── Source records ──

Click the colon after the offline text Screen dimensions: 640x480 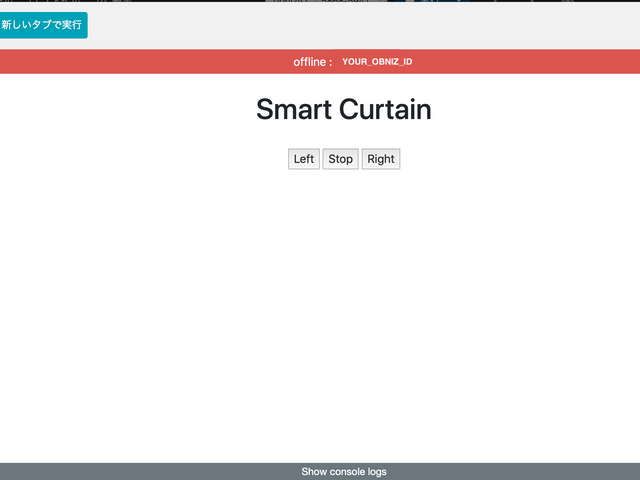click(330, 63)
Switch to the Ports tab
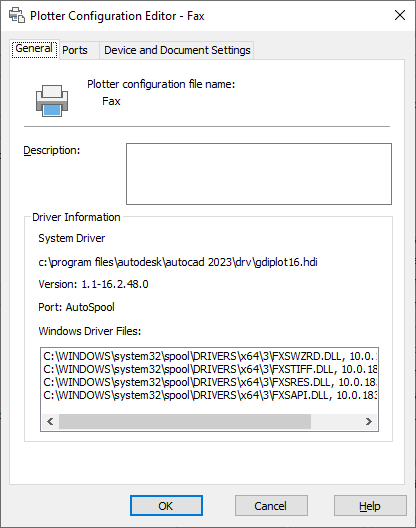The height and width of the screenshot is (528, 416). (75, 50)
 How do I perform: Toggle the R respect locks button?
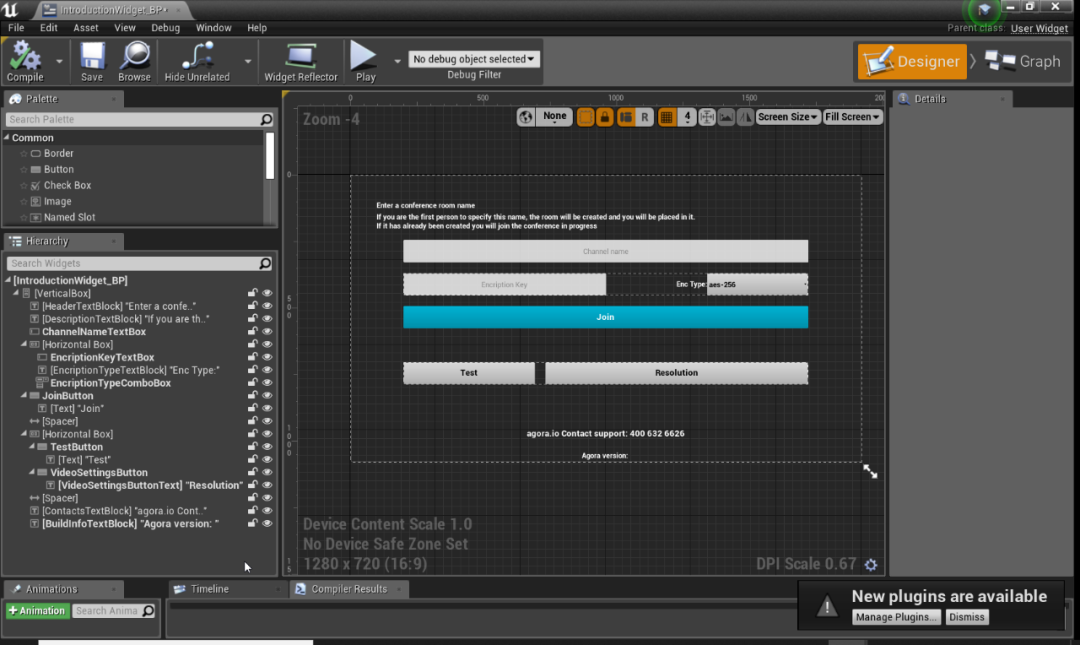coord(645,117)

───

### To do:
Your copy should hold exactly the lines from the one with "How do I perform: Toggle" through the final line of the records, both ends included, and no pictures.

### Problem solution:
 How do I perform: Toggle the R respect locks button?
coord(645,117)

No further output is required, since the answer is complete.